**Direction 1:**
Please retype the part of the R corpus tutorial starting with "7.5 Quanteda-based Exploration" and going on through "apple_corpus <- corpus(apple_df)", character for character.

**Text section:**

▬▬▬▬▬▬

The dataset demo_data/applenews10000.tar.gz may include a few empty documents, which may have resulted from the errors of web crawling. We remove these documents from our analysis.

7.5 Quanteda-based Exploration

While we are not going to use Quanteda-native tokenization, we can utilize the corpus() and summary() to have a quick over view of the corpus.

## corpus
apple_corpus <- corpus(apple_df)

## summary corpus
summary(apple_corpus, 10)
## Get all summary
apple_corpus_overview <- summary(apple_corpus, ndoc(apple_corpus))

## Quick overview
apple_corpus_overview %>%
  ggplot(aes(Tokens)) +
  geom_histogram(fill="white", color="lightblue")

Please note that the statistics provided by summary() may be misleading because it is based on the Quanteda-native tokenization.

7.6 Initialize jiebaR

Because we use jiebaR for word tokenization, we first need to initialize the jiebaR models. Here we created two jiebaR objects, one for word tokenization only and the other for parts-of-speech tagging.

# initialize segmenter

## for word segmentation only
my_seg <- worker(bylines = T,
                 user = "demo_data/dict-ch-user-demo.txt",
                 symbol = T)

## for POS tagging
my_seg_pos <- worker(
  type = "tag",
  bylines = F,
  user = "demo_data/dict-ch-user-demo.txt",
  symbol = T
)

▬▬▬▬▬▬

**Material shown:**

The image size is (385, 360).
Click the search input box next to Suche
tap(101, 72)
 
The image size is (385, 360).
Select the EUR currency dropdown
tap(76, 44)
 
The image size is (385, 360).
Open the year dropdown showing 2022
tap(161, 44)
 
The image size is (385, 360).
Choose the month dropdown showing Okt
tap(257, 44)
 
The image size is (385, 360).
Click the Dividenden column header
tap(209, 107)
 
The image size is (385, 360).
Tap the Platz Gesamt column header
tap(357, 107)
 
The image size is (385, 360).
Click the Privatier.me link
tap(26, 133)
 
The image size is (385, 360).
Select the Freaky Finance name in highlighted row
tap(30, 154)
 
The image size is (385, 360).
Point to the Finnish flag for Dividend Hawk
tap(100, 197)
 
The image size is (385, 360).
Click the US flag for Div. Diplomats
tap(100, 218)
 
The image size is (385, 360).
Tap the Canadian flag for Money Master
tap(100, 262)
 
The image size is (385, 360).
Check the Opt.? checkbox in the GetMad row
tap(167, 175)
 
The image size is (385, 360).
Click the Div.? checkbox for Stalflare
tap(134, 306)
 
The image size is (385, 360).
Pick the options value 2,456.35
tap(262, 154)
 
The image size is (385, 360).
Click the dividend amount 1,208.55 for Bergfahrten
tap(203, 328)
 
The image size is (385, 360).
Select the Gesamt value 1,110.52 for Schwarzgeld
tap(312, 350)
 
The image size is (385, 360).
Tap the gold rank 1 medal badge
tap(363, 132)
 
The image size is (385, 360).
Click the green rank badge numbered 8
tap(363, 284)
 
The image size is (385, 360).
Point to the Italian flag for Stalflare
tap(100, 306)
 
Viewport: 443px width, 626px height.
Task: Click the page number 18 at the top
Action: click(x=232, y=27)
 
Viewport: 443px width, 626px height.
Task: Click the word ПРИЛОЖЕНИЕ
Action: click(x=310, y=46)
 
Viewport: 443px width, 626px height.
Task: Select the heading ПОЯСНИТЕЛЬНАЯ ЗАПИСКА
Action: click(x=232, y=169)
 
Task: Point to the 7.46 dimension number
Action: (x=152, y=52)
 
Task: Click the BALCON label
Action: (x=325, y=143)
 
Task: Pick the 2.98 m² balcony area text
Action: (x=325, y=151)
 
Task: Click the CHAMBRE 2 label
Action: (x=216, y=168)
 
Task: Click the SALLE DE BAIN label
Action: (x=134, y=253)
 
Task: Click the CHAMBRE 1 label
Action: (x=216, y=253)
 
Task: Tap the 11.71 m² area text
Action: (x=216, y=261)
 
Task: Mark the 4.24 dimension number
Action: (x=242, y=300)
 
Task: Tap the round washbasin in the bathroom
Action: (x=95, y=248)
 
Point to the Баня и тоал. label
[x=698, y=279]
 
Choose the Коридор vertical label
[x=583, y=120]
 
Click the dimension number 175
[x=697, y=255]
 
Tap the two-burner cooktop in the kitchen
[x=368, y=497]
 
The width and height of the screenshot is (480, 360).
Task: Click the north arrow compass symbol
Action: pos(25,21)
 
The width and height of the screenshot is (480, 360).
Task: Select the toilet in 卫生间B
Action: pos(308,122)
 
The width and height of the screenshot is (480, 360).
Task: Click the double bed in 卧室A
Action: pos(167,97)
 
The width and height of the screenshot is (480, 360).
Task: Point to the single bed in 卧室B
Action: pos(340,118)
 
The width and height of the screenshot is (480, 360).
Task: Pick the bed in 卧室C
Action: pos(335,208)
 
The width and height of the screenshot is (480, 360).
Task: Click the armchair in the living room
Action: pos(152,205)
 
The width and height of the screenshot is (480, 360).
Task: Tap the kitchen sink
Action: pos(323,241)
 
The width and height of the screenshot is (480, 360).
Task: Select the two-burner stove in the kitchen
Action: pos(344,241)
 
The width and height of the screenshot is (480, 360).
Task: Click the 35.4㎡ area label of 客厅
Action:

▬▬▬▬▬▬

**Direction 2:**
Repeat the entries word for word, starting with the line with "Task: Tap the 11.71 m² area text" and going on through the line with "Action: pos(25,21)".

**Solution 1:**
7.5 Quanteda-based Exploration

While we are not going to use Quanteda-native tokenization, we can utilize the corpus() and summary() to have a quick over view of the corpus.

## corpus
apple_corpus <- corpus(apple_df)

**Solution 2:**
Task: Tap the 11.71 m² area text
Action: (x=216, y=261)
 
Task: Mark the 4.24 dimension number
Action: (x=242, y=300)
 
Task: Tap the round washbasin in the bathroom
Action: (x=95, y=248)
 
Point to the Баня и тоал. label
[x=698, y=279]
 
Choose the Коридор vertical label
[x=583, y=120]
 
Click the dimension number 175
[x=697, y=255]
 
Tap the two-burner cooktop in the kitchen
[x=368, y=497]
 
The width and height of the screenshot is (480, 360).
Task: Click the north arrow compass symbol
Action: pos(25,21)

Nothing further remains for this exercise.